I was thunderstruck. But not by fear – no, never suppose for a moment that I was afraid! I was simply paralysed by surprise. The figure stood utterly motionless. I could not even detect the rise and fall of its breast. It lifted an arm, then, in a gesture of unmistakable menace.

I sat up and, with a shout, reached out for the thing. I do not believe in apparitions. I wanted to get my hands on it, to feel the warmth and solidity of human flesh. Unfortunately, I had forgotten the confounded mosquito netting.

(My Critic reminds me that ‘confounded’ is not a word a lady should use. I reply that some strong expression is called for, and that I have avoided others far stronger.)

It was the netting, of course, that had given the apparition its ghostly aura, and it fitted so well with the presumed supernatural appearance of the thing that I had forgotten its existence. I plunged head foremost into a muffling cloud of fabric; the bed sheet and the skirts of my nightgown wound about my limbs. By the time I had fought my way out of these encumbrances I was gasping for breath – and the room was empty. I had succeeded only in waking Evelyn, who was calling out agitatedly and trying to escape her own netting.

We met at the window; Evelyn caught me by the shoulders and tried to shake me. I must have looked like a wild woman with my hair breaking loose from its night braids and streaming over my shoulders. My determined rush toward the window had persuaded Evelyn, as she later confessed, that I was bent upon self-destruction.

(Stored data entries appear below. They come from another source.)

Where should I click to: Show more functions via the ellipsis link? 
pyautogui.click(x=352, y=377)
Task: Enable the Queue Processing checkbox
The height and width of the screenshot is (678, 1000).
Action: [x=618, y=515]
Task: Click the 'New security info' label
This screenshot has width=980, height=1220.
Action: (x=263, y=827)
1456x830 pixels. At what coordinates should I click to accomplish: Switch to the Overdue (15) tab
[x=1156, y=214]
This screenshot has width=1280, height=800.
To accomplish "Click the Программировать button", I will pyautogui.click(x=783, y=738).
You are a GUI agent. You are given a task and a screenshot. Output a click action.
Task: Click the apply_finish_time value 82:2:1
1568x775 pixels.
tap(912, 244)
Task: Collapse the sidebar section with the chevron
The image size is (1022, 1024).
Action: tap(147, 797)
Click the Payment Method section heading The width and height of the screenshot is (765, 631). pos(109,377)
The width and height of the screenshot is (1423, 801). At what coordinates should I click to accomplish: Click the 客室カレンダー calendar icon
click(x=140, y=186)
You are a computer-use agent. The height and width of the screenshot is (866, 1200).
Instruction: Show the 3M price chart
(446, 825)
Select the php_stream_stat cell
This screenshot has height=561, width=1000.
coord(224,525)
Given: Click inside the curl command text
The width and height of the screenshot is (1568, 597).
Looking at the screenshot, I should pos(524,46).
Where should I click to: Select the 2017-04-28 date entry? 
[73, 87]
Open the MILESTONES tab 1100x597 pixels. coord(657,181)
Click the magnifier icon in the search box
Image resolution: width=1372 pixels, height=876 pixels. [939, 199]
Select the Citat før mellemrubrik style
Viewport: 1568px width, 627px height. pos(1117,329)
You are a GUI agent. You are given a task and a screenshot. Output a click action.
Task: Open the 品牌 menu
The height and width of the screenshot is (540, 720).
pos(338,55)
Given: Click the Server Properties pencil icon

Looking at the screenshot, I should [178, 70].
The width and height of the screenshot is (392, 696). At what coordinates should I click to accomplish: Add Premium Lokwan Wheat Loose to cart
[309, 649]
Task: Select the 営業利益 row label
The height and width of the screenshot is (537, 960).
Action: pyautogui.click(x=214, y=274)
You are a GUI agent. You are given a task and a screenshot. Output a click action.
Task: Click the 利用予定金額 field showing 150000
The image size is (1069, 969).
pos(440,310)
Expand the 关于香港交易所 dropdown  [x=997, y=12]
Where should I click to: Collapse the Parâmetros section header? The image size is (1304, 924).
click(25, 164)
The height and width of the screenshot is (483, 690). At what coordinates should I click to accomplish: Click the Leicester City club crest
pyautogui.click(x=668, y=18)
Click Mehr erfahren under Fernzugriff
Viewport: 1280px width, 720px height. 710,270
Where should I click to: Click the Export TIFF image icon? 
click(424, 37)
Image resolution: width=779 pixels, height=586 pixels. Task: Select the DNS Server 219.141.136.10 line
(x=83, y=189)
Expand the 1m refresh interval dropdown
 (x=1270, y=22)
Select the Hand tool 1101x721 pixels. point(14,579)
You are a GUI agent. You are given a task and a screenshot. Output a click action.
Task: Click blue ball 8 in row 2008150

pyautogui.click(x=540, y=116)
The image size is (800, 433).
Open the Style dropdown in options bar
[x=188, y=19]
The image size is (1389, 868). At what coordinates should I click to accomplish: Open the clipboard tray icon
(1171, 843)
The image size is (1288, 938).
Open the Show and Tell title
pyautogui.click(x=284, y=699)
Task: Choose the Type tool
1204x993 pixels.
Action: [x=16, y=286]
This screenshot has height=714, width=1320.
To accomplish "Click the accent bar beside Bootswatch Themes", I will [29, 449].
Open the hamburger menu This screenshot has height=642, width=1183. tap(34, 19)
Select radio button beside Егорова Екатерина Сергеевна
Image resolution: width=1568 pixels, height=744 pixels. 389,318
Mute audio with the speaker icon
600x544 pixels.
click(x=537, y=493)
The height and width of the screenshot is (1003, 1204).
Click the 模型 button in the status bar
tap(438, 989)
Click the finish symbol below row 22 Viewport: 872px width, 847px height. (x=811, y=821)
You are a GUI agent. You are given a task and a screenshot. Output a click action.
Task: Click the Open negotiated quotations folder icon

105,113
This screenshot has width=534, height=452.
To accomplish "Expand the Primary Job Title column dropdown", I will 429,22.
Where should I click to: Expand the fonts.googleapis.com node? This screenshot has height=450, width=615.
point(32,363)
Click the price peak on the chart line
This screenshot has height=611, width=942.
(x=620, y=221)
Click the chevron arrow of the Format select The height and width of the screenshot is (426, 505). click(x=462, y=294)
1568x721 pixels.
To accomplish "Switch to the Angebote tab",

After I had assured myself that there was no trace of the visitant on the balcony or in the garden below, I explained to Evelyn what had happened. She had lighted a candle. By its flame I saw her expression, and knew what she was about to say.

‘It was no dream,’ I insisted. ‘It would not be surprising that I should dream of ancient Egyptian ghosts; but I believe I know the difference between reality and sleep.’